I don’t know if I mentioned this earlier. I don’t think I did, but I mean, everything I’m talking about here today, this is applicable to the friendships that are within the Christian family and not. I mean, there’s a couple things that are specifically in the spiritual Christian fellowship that I’m talking about, but the majority of stuff I’m talking about this morning can be exercised outside of exclusively Christian relationships, and I hope that it is.

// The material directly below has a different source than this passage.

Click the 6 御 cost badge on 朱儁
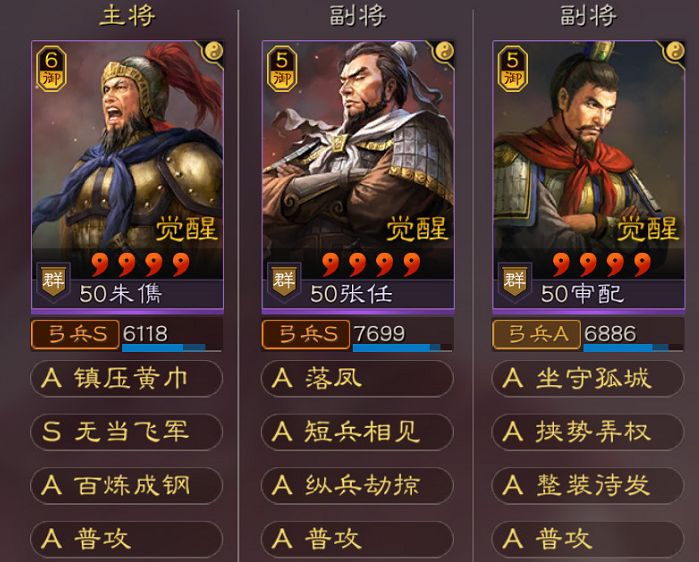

Here’s why Jesus is Lord means that I can be friends with people who are not Christians, because Jesus as Lord, if we make that confession in our life, what we’re understanding is this fundamental truth that I needed saved by Jesus. We understand this fundamental truth that all people need saved by Jesus. So in that way, I am united universally to all of humanity in our human brokenness, but that paves the way for us to be united. It gives us the potential to be united in love.
If we understand Jesus, we understand that at the foot of the cross, I mean, there is no difference. This is what Paul writes in Galatians 3, “No slave, no free, no Jew, no Gentile, no male, no female.” Why does he say these things when he’s talking about, “Hey, Jesus as Lord, no slave, no free, no male, no female, no Jew, no Gentile.” He’s taking the three biggest socio cultural dividers of the first century, and He’s saying, “These walls that we have put up in between relationships, Jesus has torn down and transcended.”
The three biggest things that would separate relationships and people and humanity, Paul says, “No more. No more do they separate. In fact, now they have potential to unite in light of Jesus as Lord.” Look at the disciples, a zealot and a tax collector in the same group. Do you know really what a zealot was? They were a violent revolutionary. They believe the way that God’s kingdom is going to come back to Earth is if I take some action and violently overthrow Rome, if I get together a little militia and we do our thing.”
Now, a tax collector is somebody who’s in bed with Rome. Tax collector’s a Jew who says, “Hey, Rome, I’ll collect taxes for you if I can skim a little bit off the top for myself.” He’s making money off of his friends for Rome. These two people, same small group. Can you imagine how awkward the first two meetings were? But that’s the thing. That’s what Jesus does is He takes those walls down. So Christians, that means if Jesus as Lord, it’s actually all the more reason we should have friends who aren’t Christians.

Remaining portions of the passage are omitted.